#### Data to use ####

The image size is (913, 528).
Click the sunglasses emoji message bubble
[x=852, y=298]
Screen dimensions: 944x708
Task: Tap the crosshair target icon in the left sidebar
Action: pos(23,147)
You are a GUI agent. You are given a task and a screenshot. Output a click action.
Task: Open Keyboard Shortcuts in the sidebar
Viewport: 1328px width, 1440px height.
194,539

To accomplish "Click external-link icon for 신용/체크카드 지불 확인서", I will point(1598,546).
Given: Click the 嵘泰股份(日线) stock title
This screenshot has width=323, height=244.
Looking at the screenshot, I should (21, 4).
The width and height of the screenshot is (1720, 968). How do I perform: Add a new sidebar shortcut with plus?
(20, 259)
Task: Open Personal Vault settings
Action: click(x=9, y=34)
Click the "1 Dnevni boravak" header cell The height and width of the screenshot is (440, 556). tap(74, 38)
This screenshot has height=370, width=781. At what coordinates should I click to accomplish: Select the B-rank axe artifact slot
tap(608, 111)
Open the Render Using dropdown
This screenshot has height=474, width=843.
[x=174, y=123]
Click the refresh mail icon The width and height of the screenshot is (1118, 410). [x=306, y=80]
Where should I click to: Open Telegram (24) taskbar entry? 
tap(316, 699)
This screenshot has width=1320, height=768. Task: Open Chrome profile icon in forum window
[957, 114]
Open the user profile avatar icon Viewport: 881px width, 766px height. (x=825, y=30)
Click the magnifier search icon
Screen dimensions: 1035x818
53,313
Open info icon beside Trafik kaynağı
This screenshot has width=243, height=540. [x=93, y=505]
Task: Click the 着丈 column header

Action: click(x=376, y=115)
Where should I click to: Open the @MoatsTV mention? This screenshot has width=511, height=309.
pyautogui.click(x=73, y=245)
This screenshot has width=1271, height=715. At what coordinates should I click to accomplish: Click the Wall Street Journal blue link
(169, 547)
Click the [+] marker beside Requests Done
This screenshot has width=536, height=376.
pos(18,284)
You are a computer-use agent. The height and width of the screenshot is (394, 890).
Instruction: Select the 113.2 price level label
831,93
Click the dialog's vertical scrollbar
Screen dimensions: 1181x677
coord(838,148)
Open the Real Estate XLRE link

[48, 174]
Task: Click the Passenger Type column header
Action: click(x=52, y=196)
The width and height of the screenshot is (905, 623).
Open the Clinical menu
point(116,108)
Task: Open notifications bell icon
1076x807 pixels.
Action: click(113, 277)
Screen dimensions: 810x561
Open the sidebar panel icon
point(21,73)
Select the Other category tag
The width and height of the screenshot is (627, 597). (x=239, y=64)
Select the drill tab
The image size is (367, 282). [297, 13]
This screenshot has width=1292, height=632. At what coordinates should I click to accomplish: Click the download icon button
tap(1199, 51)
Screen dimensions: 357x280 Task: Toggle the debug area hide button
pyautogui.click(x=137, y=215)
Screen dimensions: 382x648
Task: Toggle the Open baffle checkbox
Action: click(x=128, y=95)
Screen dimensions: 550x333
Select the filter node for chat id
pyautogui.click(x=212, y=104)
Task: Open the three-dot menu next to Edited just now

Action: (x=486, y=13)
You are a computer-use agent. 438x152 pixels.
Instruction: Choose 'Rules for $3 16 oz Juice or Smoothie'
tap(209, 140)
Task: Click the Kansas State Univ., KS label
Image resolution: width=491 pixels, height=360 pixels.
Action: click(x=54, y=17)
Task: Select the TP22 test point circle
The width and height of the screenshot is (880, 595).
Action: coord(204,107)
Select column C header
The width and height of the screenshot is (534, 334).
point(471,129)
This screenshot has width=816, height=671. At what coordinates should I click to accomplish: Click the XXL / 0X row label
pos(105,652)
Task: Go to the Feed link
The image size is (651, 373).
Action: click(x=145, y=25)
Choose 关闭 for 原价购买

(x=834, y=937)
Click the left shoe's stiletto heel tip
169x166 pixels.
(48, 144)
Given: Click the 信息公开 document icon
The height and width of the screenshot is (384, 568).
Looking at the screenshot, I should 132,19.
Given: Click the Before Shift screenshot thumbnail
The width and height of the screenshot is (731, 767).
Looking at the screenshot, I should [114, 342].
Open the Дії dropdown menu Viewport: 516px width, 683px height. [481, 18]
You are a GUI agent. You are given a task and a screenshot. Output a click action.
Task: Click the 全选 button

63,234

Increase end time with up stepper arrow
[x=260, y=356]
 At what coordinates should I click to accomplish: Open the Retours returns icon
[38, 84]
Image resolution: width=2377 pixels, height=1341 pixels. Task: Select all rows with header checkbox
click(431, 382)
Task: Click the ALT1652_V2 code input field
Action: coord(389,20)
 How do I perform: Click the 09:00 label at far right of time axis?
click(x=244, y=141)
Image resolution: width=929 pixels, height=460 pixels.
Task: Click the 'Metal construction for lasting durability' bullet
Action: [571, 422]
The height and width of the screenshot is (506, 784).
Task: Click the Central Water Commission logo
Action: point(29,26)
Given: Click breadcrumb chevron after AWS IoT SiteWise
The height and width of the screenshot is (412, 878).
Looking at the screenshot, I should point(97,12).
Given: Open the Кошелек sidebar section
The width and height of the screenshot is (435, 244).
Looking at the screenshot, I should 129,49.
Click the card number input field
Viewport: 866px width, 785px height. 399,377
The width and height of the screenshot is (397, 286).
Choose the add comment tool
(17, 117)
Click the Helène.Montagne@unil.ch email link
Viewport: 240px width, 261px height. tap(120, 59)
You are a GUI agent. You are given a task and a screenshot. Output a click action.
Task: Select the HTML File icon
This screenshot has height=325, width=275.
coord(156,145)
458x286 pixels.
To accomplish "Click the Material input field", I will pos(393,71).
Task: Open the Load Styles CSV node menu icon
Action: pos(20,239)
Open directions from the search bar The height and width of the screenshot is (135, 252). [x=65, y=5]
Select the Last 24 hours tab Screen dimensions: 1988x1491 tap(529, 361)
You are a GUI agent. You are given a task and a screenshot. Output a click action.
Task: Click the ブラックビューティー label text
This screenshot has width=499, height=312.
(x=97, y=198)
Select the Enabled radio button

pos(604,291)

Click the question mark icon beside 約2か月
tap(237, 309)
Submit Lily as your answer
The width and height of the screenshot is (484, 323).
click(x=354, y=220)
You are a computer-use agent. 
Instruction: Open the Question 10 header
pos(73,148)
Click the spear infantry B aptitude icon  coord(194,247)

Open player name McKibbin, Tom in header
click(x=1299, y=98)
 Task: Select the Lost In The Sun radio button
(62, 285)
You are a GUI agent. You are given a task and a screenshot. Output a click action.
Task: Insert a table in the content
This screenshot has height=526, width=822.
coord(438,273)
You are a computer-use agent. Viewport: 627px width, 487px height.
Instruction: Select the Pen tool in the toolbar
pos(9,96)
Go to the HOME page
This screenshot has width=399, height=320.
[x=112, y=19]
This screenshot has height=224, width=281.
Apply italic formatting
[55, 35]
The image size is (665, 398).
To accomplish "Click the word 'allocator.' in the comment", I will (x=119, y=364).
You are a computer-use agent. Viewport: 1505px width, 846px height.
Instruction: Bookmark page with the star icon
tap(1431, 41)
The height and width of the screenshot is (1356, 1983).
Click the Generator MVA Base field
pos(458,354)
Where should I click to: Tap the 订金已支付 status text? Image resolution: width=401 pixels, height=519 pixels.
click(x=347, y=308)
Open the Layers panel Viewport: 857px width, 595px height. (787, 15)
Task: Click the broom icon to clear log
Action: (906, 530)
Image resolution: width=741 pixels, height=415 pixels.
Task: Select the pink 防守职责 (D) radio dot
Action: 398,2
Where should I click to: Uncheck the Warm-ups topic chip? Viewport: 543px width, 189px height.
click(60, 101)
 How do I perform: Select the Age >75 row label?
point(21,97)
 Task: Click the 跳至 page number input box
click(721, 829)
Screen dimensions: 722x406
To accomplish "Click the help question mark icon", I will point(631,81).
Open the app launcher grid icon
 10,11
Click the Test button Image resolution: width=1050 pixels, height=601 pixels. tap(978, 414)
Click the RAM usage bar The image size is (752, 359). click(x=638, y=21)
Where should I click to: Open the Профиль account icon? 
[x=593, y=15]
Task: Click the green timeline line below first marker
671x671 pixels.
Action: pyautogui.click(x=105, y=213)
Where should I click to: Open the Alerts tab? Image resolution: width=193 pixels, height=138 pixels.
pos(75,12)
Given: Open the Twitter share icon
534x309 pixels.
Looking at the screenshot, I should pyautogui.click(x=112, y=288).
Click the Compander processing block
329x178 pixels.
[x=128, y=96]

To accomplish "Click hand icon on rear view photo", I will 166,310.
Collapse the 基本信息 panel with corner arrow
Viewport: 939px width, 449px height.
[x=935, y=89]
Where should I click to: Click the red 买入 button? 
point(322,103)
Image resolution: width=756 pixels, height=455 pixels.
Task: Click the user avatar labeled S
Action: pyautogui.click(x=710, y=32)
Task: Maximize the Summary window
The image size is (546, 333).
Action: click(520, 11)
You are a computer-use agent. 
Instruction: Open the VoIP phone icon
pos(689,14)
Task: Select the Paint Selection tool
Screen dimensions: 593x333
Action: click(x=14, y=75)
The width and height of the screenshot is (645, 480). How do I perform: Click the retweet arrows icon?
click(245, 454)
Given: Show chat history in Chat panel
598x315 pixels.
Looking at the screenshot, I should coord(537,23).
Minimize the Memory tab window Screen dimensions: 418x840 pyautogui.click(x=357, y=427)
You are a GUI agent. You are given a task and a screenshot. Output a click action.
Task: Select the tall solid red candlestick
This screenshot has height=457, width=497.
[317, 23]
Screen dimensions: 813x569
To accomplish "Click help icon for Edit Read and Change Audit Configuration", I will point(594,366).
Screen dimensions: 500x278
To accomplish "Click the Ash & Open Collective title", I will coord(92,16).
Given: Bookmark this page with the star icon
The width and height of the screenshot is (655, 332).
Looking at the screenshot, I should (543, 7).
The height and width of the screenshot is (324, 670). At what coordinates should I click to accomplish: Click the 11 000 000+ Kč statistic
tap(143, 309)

####

Stated goal — Lay out everything from the start of the data down to and including the line containing "556). tap(74, 38)" as a Markdown table with the columns No. and Text, numbering each row and leaving out blank lines.

Final result —
| No. | Text |
|---|---|
| 1 | The image size is (913, 528). |
| 2 | Click the sunglasses emoji message bubble |
| 3 | [x=852, y=298] |
| 4 | Screen dimensions: 944x708 |
| 5 | Task: Tap the crosshair target icon in the left sidebar |
| 6 | Action: pos(23,147) |
| 7 | You are a GUI agent. You are given a task and a screenshot. Output a click action. |
| 8 | Task: Open Keyboard Shortcuts in the sidebar |
| 9 | Viewport: 1328px width, 1440px height. |
| 10 | 194,539 |
| 11 | To accomplish "Click external-link icon for 신용/체크카드 지불 확인서", I will point(1598,546). |
| 12 | Given: Click the 嵘泰股份(日线) stock title |
| 13 | This screenshot has width=323, height=244. |
| 14 | Looking at the screenshot, I should (21, 4). |
| 15 | The width and height of the screenshot is (1720, 968). How do I perform: Add a new sidebar shortcut with plus? |
| 16 | (20, 259) |
| 17 | Task: Open Personal Vault settings |
| 18 | Action: click(x=9, y=34) |
| 19 | Click the "1 Dnevni boravak" header cell The height and width of the screenshot is (440, 556). tap(74, 38) |